→ **Written instruction**
Please copy out the following lines word for word.

━━━━━━━━━━━━━━━━

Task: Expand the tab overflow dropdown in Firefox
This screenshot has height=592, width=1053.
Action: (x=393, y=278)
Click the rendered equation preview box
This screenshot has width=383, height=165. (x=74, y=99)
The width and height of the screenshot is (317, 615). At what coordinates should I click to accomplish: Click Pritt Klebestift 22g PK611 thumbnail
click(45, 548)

━━━━━━━━━━━━━━━━

→ **Task solution**
Task: Expand the tab overflow dropdown in Firefox
This screenshot has height=592, width=1053.
Action: (x=393, y=278)
Click the rendered equation preview box
This screenshot has width=383, height=165. (x=74, y=99)
The width and height of the screenshot is (317, 615). At what coordinates should I click to accomplish: Click Pritt Klebestift 22g PK611 thumbnail
click(45, 548)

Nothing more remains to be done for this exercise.